Sa rapidité à indiquer les principales lignes d’un mouvement était vraiment prodigieuse. Il nous disait, je ne sais pas si le mot est de lui, qu’il fallait arriver à dessiner un homme qui tombe d’un toit. Je vis un jour qu’il aurait été capable de le faire.

Nous avions pour modèle une jeune garçon de dix à douze ans, admirablement beau. M. Ingres ne le connaissait pas et fut émerveillé en entrant à l’atelier.

Après l’avoir considéré assez longtemps : « Messieurs, nous dit–il, je vous demande la permission de mettre votre modèle dans une pose dont j’ai besoin et que je cherche. Veuillez me donner un morceau de papier. »

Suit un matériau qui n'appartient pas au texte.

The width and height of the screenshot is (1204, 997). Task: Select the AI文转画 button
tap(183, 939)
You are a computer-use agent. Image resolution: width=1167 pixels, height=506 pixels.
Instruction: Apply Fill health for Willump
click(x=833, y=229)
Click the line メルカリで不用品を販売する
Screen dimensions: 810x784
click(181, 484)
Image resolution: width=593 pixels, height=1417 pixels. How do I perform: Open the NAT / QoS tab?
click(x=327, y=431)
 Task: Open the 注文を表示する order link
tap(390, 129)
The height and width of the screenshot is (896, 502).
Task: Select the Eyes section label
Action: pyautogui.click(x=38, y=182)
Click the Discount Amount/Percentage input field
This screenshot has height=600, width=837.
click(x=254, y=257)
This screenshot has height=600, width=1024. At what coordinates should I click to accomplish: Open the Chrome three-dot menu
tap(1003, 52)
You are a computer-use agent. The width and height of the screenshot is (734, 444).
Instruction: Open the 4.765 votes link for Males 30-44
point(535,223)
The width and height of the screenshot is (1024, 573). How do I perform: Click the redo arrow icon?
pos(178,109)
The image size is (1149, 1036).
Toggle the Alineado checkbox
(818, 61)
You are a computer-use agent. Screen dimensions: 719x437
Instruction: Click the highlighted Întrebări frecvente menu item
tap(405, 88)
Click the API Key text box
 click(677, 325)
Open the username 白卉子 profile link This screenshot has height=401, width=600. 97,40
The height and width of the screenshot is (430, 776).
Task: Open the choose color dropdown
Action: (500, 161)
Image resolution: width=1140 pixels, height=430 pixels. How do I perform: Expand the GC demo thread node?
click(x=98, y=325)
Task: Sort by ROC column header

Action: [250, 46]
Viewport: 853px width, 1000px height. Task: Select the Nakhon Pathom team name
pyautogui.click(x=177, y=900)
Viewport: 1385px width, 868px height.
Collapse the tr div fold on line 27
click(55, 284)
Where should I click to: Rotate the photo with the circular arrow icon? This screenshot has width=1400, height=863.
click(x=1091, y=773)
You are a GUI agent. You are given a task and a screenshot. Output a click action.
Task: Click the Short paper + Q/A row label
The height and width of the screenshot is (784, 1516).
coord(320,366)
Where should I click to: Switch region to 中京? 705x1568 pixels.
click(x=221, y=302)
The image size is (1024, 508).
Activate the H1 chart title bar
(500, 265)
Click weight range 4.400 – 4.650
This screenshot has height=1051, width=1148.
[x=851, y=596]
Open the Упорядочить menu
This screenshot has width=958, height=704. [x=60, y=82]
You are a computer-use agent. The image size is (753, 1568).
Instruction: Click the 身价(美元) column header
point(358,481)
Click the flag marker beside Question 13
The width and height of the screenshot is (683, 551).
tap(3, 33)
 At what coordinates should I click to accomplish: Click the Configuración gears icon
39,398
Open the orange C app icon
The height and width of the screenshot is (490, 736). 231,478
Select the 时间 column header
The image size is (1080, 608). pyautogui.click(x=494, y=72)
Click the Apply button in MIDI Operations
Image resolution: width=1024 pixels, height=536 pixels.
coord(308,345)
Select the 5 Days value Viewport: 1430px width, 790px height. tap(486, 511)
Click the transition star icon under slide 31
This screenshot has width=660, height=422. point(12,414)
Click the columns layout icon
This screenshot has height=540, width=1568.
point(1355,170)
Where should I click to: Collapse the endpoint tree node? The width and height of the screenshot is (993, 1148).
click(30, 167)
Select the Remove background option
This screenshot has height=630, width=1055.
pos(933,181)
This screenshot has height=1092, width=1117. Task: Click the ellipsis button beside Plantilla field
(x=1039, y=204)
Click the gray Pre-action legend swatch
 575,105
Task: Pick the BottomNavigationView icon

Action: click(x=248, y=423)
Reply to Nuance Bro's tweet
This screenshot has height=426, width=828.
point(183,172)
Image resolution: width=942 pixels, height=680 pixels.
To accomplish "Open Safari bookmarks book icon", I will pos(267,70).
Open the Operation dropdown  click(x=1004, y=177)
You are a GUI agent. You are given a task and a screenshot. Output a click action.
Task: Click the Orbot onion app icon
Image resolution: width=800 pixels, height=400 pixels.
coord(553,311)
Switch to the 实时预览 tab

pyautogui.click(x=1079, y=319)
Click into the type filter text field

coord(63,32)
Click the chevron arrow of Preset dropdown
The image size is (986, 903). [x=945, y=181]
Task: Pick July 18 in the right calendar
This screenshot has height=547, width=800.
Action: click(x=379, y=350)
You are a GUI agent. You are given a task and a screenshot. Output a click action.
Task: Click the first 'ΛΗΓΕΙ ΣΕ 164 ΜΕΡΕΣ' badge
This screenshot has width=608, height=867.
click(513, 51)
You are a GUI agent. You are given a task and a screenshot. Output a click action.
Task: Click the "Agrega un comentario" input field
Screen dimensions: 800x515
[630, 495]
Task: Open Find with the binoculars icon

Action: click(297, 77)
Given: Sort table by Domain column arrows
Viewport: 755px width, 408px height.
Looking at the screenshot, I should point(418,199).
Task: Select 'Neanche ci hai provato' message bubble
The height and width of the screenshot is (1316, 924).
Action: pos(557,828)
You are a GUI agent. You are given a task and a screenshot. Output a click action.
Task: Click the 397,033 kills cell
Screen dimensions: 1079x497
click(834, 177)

La pose était évidemment celle d’un jeune homme lançant une flèche, un Amour sans doute. Alors, devant nous, en un instant et en quelques coups de crayon, pendant que l’enfant posait sur une jambe, il fit un croquis de l’ensemble ; mais, comme la jambe en l’air changeait naturellement de place à chaque mouvement que faisait le modèle, M. Ingres en dessinait une autre, de façon que, dans le temps assez court que cet enfant put tenir la pose, il eut la merveilleuse habileté d’en achever l’ensemble et deux jambes de plus.